Il territorio di Marino si trovavano tre città della Lega Latina: Bovillae (oggi Frattocchie), Mugilla (oggi Santa Maria delle Mole) e Ferentum (Marino).

Nel periodo romano compare fra le città fortificate da Silla con il nome di Castrimoeniun e sin dalla tarda epoca repubblicana era un’area di grandi ville patrizie,

Nell’846 fu distrutta dai saraceni e gli abitanti si rifugiarono sulle alture interne, nell’antico castello che intorno al Mille prese il nome di Marino.
Dal 1090 fu dominio dei conti di Tuscolo e in seguito feudo dei Frangipane. Nel 1230 la castellana nota come Jacopa de’ Settesoli, vedova di un Frangipane, era una devota amica di San Francesco. Dal 1266 il castello passò agli Orsini. Nel 1272 San Bonaventura, Vescovo di Albano, fonda la prima confraternita d’Italia durante una visita alla chiesa di Santa Lucia.

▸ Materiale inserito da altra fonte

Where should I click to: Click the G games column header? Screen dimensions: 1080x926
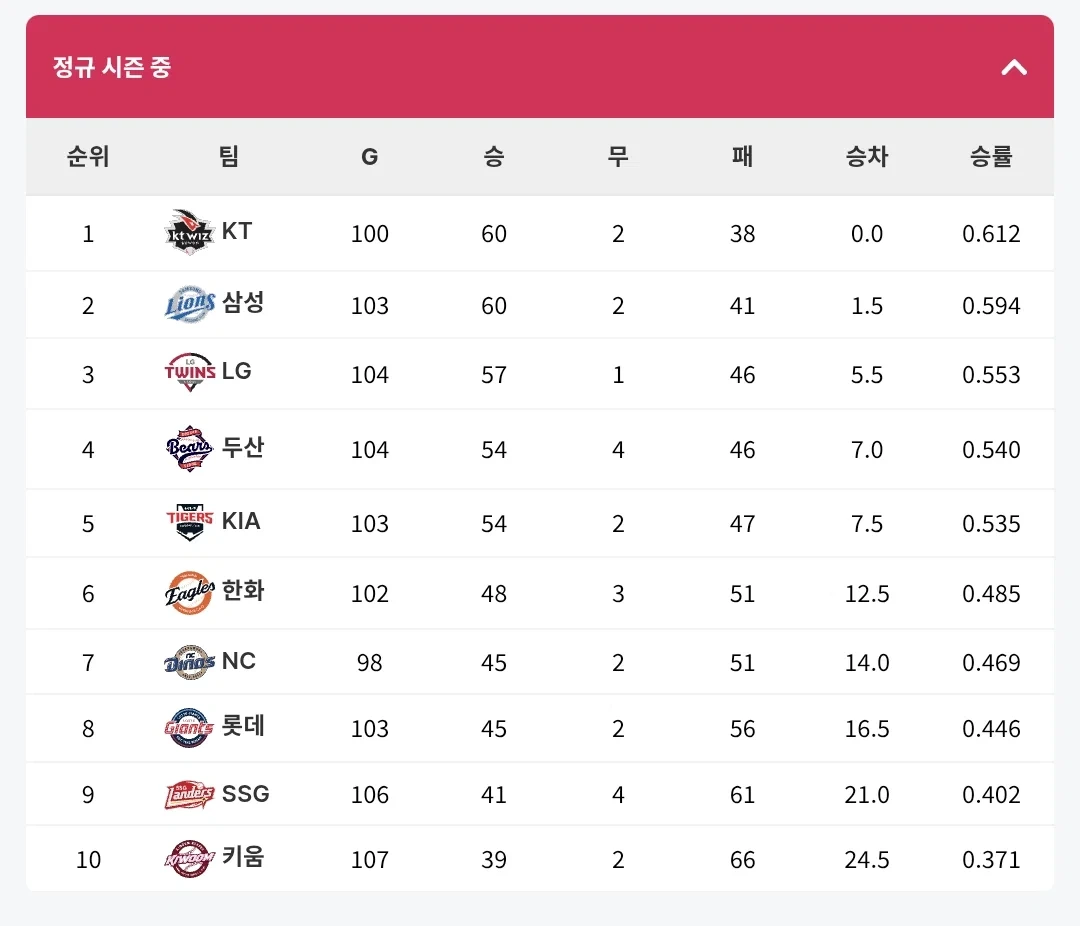pos(369,156)
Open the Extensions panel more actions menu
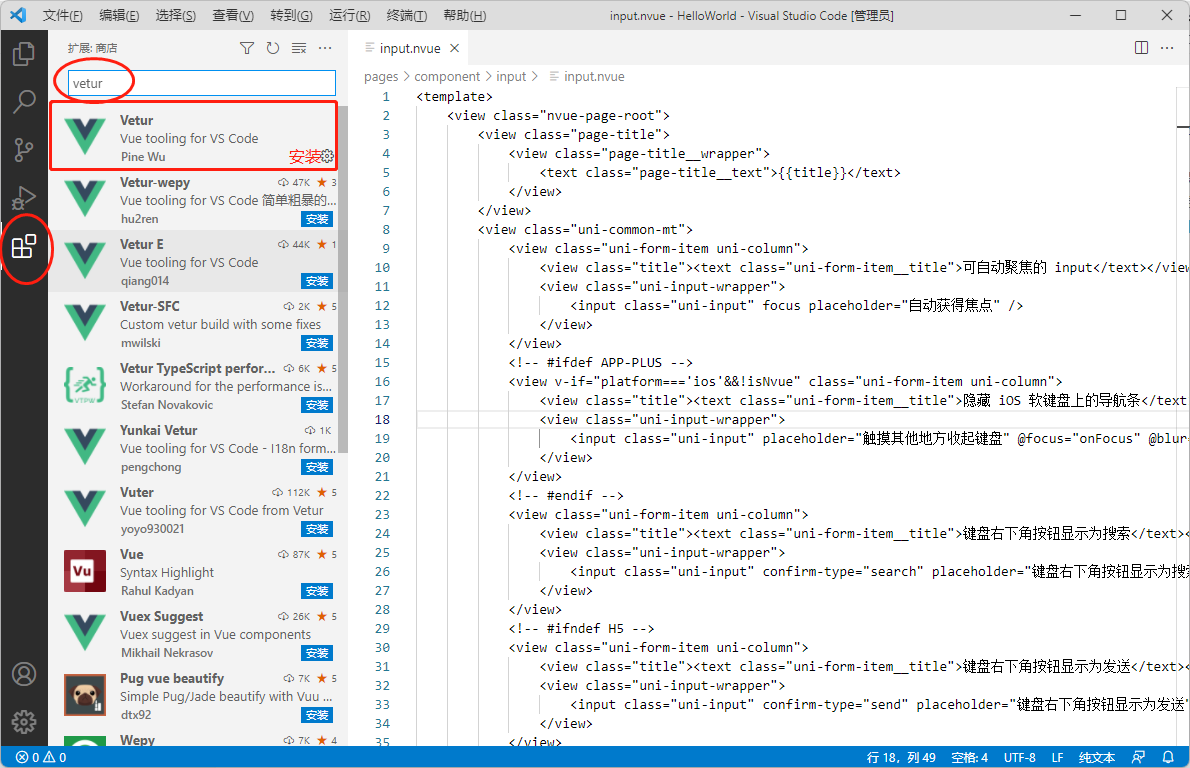Viewport: 1190px width, 768px height. click(324, 47)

Nel 1419 i Colonna Acquistarono Marino da Cristoforo Caetani per 12.000 fiorini d’oro e vi rimasero come proprietari fino al 1914, dopo aver restituito il feudo alla chiesa nel 1816.

Nel 1494 a Marino fu tenuto in ostaggio Cesare Borgia. L’anno seguente vi sostò il Re di Francia Carlo VIII, durante la sua spedizione contro Napoli.

Il momento di massimo splendore si ebbe quando Papa Pio V diede l’incarico diplomatico a Marcantonio Colonna, signore di Marino, di promuovere una lega santa contro i Turchi e gli affidò il comando della flotta pontificia.

La guerra si concluse il 7 ottobre 1571 a Lepanto con la vittoria e a Marcantonio Colonna fu tributato un trionfo degno di un antico condottiero romano.

E’ stata bombardata nel corso dell’ultimo conflitto e sono state distrutte molte opere d’arte.